La disattenzione ha tante facce: anche quella che troppo spesso si esprime con la morte di bambini “dimenticati in auto”. Se guardiamo agli Stati Uniti capita un caso ogni dieci giorni e la cosa è diventata talmente grave da avere costretto le autorità a mettere in onda uno spot sotto forma di video choc, per attirare l’attenzione degli adulti, anche estranei ai fatti. Il 9 luglio 2014, nel Connecticut, negli Stati Uniti accadde il secondo caso in pochi giorni. A Piacenza (Italia), il 4 giugno del 2013 altro bimbo che muore in auto. Come avviene? Semplice dimenticanza: unicamente perché il papà ha dimenticato di avere con sé un figlio, oppure di lasciarlo all’asilo infantile e se n’è andato a lavoro o a compiere altre azioni. Purtroppo in modo simile a come possiamo dimenticare di avere posto a cuocere i fagioli mentre ci impegniamo in un’altra attività.
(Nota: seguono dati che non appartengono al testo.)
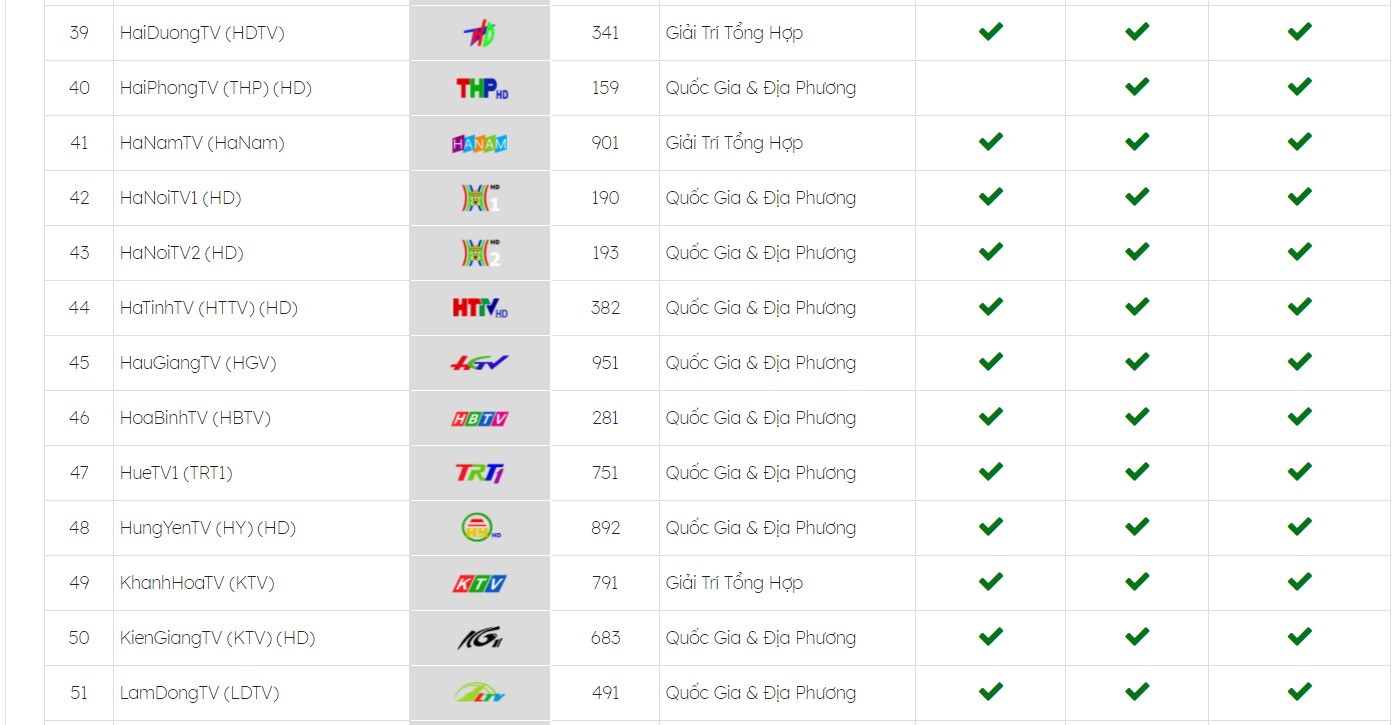This screenshot has width=1397, height=725.
Task: Click the KhanhHoa KTV logo
Action: pos(479,583)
In precedenza, ossia il 24 maggio del 2012, il bimbo dimenticato in auto venne salvato dai Vigili del Fuoco in un centro commerciale italiano. Il problema, come si può intuire dalle date, proviene dal passato e avanza nel futuro aggravandosi.

Tuttavia l’attenzione si sta destando: è recente (30 settembre, San Antonio in Texas), una donna ha rotto il vetro di un’auto in sosta per tirare fuori, prima che avvenisse una tragedia, un bambino di un anno, lasciato solo nel parcheggio di un supermercato. Angela ha rotto il parabrezza con le mani -“Non mi importava di poter essere arrestata: dovevo salvarlo”- Lei non era distratta e non si è neanche sentita (come capita purtroppo troppo spesso), non coinvolta dal fatto. Distrazione e disattenzione sono anche colpevoli quando non ci rendiamo conto delle sofferenze di qualcuno (anche a noi vicino), che subisce i maltrattamenti di un fratello, di un padre, di un marito, di un fidanzato (raramente di una donna). Lasciando che la questione finisca in tragedia. Tante cose capitano ad un passo da noi: sofferenze fisiche e mentali (che qualche volta si risolvono con un suicidio), maltrattamenti, abusi, bullismo nelle scuole. Non è possibile comportarsi come se la cosa non ci riguardi e neanche non rendersi conto dei fatti, in quanto distratti dal nostro vivere quotidiano. La disattenzione, la distrazione, l’indifferenza, lo stress, possono uccidere.